Memory storage and transistors have traditionally been separate components on a microchip, but atomristors combine both functions on a single, more efficient computer system. By using graphene sheets as electrodes and semiconducting atomic sheets (molybdenum sulfide) as the active layer, the entire memory cell is a sandwich about 1.5 nanometers thick, which makes it possible to densely pack atomristors layer by layer in a plane. This is a substantial advantage over conventional flash memory, which occupies far larger space. In addition, the thinness allows for faster and more efficient electric current flow.
Given their size, capacity and integration flexibility, atomristors can be packed together to make advanced 3D chips that are crucial to the successful development of brain-inspired computing.
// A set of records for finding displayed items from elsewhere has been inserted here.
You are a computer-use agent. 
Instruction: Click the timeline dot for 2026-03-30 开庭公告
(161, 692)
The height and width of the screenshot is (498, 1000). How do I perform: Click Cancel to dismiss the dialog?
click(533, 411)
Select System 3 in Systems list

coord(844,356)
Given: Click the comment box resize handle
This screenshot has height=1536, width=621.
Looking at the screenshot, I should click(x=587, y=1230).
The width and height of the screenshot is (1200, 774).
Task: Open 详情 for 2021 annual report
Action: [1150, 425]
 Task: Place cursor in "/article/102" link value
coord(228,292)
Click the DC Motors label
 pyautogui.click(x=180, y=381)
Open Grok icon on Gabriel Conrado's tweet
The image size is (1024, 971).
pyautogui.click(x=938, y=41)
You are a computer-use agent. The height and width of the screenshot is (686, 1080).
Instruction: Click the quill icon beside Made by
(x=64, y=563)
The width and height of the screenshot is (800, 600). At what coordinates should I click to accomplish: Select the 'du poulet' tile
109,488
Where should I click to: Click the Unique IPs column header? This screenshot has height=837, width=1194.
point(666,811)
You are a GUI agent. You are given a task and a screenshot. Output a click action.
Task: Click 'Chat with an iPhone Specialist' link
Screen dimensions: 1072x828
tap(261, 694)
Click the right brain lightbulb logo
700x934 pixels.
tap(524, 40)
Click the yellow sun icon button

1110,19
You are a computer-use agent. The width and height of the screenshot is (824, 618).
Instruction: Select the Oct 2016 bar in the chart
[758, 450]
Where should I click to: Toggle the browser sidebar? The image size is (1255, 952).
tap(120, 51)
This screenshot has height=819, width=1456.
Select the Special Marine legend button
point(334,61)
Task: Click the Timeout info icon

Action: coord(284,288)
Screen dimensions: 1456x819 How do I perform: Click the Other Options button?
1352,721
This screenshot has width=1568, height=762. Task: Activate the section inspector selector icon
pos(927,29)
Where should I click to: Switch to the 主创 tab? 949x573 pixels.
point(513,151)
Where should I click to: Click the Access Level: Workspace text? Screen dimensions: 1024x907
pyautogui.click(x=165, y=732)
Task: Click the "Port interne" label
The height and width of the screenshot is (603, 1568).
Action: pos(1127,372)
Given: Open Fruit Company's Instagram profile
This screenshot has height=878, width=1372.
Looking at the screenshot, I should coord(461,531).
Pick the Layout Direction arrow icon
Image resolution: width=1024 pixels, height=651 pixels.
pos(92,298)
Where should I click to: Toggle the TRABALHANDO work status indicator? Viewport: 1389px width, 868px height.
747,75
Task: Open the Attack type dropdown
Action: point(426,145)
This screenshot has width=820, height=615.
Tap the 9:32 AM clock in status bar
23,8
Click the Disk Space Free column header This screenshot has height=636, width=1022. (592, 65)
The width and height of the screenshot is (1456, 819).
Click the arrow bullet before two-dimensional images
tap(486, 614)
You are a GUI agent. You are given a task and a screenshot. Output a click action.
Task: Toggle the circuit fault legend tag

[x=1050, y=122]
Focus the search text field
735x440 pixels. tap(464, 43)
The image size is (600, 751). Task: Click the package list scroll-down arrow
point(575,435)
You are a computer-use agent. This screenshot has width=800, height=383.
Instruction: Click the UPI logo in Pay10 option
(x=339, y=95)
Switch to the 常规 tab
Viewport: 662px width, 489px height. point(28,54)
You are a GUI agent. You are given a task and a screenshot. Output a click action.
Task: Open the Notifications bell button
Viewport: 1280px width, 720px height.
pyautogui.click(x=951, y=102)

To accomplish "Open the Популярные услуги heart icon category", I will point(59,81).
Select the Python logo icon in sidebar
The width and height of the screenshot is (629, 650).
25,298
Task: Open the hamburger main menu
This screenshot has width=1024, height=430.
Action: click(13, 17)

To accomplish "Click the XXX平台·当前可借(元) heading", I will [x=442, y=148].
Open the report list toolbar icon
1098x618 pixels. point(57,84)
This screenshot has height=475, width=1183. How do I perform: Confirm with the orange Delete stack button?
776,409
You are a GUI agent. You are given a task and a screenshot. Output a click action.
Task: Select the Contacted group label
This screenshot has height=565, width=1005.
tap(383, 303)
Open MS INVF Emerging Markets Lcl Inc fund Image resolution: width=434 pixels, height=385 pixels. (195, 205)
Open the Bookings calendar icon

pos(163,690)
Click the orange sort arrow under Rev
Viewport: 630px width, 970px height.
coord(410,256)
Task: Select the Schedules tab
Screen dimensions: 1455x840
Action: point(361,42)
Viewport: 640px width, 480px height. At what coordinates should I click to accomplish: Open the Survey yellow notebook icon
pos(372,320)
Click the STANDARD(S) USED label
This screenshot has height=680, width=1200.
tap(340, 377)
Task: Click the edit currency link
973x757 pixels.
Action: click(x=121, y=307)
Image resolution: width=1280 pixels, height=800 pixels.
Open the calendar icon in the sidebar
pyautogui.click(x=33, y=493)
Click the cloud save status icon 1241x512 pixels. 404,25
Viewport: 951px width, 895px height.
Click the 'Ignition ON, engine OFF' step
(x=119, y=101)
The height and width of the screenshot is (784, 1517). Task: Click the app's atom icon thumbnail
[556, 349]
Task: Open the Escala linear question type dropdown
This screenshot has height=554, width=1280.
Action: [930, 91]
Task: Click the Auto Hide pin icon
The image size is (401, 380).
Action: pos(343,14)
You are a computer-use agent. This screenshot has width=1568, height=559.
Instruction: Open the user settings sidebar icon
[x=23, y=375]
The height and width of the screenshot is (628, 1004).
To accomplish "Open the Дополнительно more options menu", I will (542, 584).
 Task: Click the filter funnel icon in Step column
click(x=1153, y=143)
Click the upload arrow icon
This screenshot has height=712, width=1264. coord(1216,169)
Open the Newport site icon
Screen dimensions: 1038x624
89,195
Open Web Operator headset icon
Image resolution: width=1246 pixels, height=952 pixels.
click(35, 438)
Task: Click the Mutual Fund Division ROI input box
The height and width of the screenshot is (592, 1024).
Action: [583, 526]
One of the greatest challenges in this growing field of engineering is how to make a memory architecture with 3D connections akin to those found in the human brain. "The sheer density of memory storage that can be made possible by layering these synthetic atomic sheets onto each other, coupled with integrated transistor design, means we can potentially make computers that learn and remember the same way our brains do," the researchers said.
The research team also discovered another unique application for the technology. In existing ubiquitous devices such as smartphones and tablets, radio frequency switches are used to connect incoming signals from the antenna to one of the many wireless communication bands in order for different parts of a device to communicate and cooperate with one another. This activity can significantly affect a smartphone's battery life. The atomristors are the smallest radio frequency memory switches to be demonstrated with no DC battery consumption, which can ultimately lead to longer battery life.
"Overall, we feel that this discovery has real commercialization value as it won't disrupt existing technologies," the team said. "Rather, it has been designed to complement and integrate with the silicon chips already in use in modern tech devices."